La séance de thérapie collective maintenant. Hum! Comment dire... Comme dans toute bonne analyse, mieux vaut découvrir soi-même les réponses. À vous donc, cinéphiles, d'aller voir de quoi il en retourne. Car si Jaloux explore effectivement les méandres de ce sentiment hostile, il aborde peut-être davantage la question des perceptions, de cette tendance manichéenne à classer les bons et les méchants.

La nature constituait un canevas idéal pour énoncer ce que le réalisateur voulait dire. «La forêt, c'est le monde de la fable et du conte. Les personnages de la ville sortent de chez eux et vont à la rencontre de leurs instincts, dit Patrick Demers en entrevue. Nous venons de la nature et en faisons partie. Je trouvais que c'était une bonne façon d'explorer ce thème de la jalousie, qui est un peu tabou. C'est difficile d'admettre qu'on est jaloux. Ce n'est pas quelque chose qu'on aime chez nous-mêmes. C'était donc un sujet intéressant à explorer dans le cadre d'un thriller.»

Parce que thriller il y a! Comme le fait remarquer le comédien Benoît Gouin, le spectateur, témoin des confrontations de ce triangle amoureux disloqué que forment Thomas, Marianne et Benoît, sera lui aussi mis en situation de déséquilibre jusqu'au générique de fin. «Le scénario demande au spectateur d'être vigilant, dit Gouin. Il fait appel à son intelligence et à son plaisir pur de se faire raconter une histoire. On ne l'abandonne pas. On le surprend jusqu'à la fin.»

Improvisation

Tourné en 16 jours à l'été 2008, Jaloux a été créé avec un très petit budget, un gros travail de construction en amont et une bonne dose d'improvisation au moment du tournage.

Mais attention, improvisation n'a pas ici une connotation péjorative du genre «bâclé».

«Il faut prendre le mot dans le sens de l'improvisation du jazz, dit Patrick Demers.

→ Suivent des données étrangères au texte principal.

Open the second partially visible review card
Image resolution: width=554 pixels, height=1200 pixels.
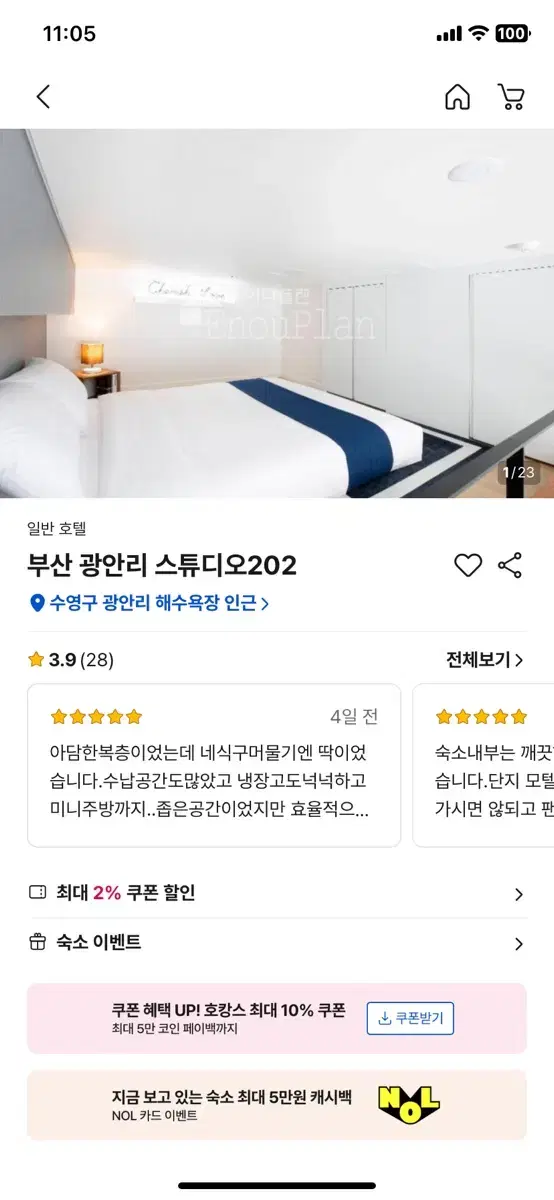pyautogui.click(x=483, y=765)
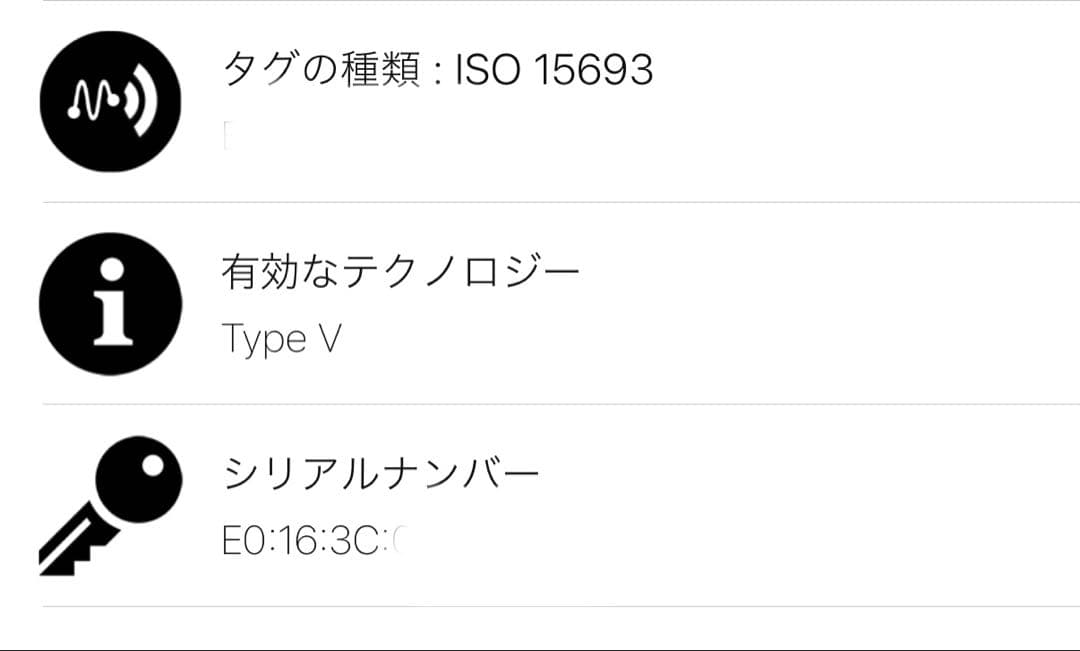
Task: Click the dark bar at the bottom edge
Action: (540, 648)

On était comme un band qui fait de la musique. Quand on improvise en jazz, il y a une base, une structure autour de laquelle on improvise. Nous avons fait la même chose. On a conçu l'histoire et les personnages en en parlant, j'ai écrit une scène à scène pour organiser le tournage. L'improvisation fait partie de la collaboration faite avec les comédiens.»

Benoît Gouin a adoré ce travail de création sur le terrain. «Nous étions tous dans le vertige. C'était une expérience organique», dit-il.

Comme toute l'équipe demeurait sur les lieux de tournage et comme le film a été tourné en numérique, comédiens et réalisateur pouvaient tout de suite évaluer le travail de la journée, apporter des changements, discuter de nouvelles idées. «Le soir, on regardait nos rushes, on voyait ce qui marchait et ce qui ne marchait pas et cela influençait la journée du lendemain. C'était intéressant», dit Maxime Denommée.

Ce dernier et Sophie Cadieux ont remarqué que la méthode de travail employée a permis de resserrer le jeu de chacun.

«Lorsqu'on est sur scène, c'est par la parole que l'on fait exister un lieu, un espace, une situation, dit la comédienne. Nous avons commencé de la même façon en amorçant le film. On ne faisait pas confiance aux silences et on nommait constamment les choses. Mais dès qu'on s'est mis à regarder les rushes, on s'est aperçu qu'on n'avait pas besoin d'en donner tant que ça. Il fallait davantage aller chercher l'émotion dans la précision de l'ambiance, des regards, de l'état tout en allant dans l'essentiel de la parole.»